● TASK BRIEF: Only the lines from the one containing "Task: Open the JobFils_Filles job component" to the end of the data below belong in the answer, each repeated exactly; no pictures.
━━━━━ RECORDS FOR THIS TASK
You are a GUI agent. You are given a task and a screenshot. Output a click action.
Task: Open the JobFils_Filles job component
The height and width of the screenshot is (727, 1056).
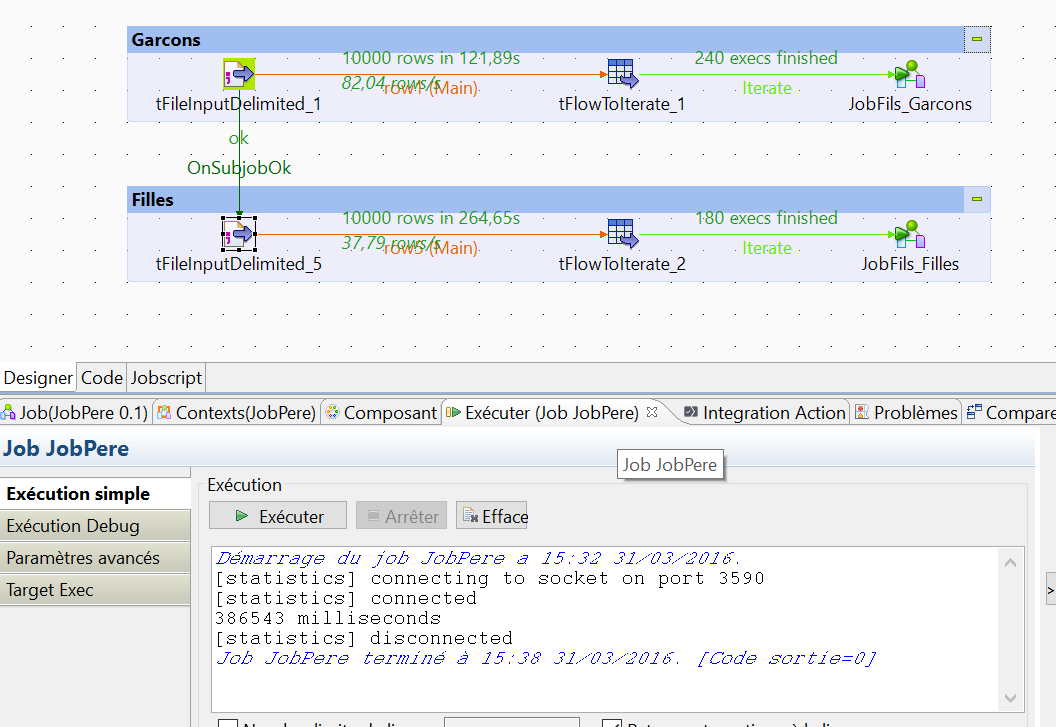click(x=908, y=232)
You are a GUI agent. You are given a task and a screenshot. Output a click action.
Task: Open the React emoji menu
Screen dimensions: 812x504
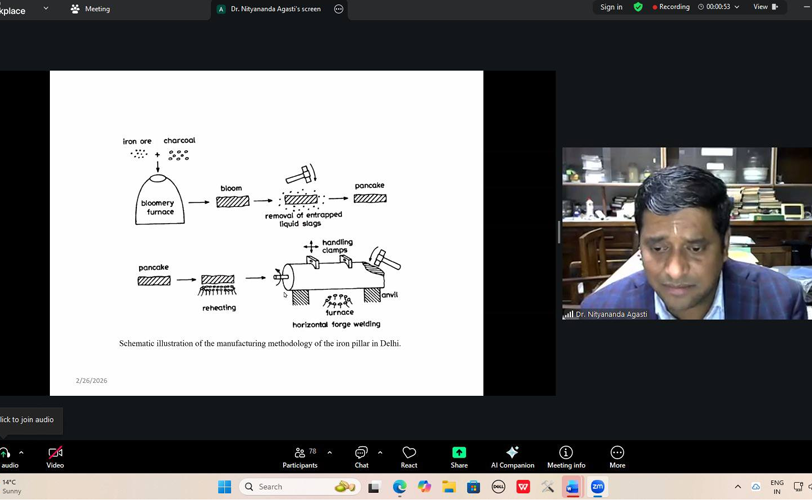point(409,457)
━━━━━━━━━━
● RESPONSE TO THIS TASK:
Task: Open the JobFils_Filles job component
The height and width of the screenshot is (727, 1056).
click(x=908, y=232)
You are a GUI agent. You are given a task and a screenshot. Output a click action.
Task: Open the React emoji menu
Screen dimensions: 812x504
point(409,457)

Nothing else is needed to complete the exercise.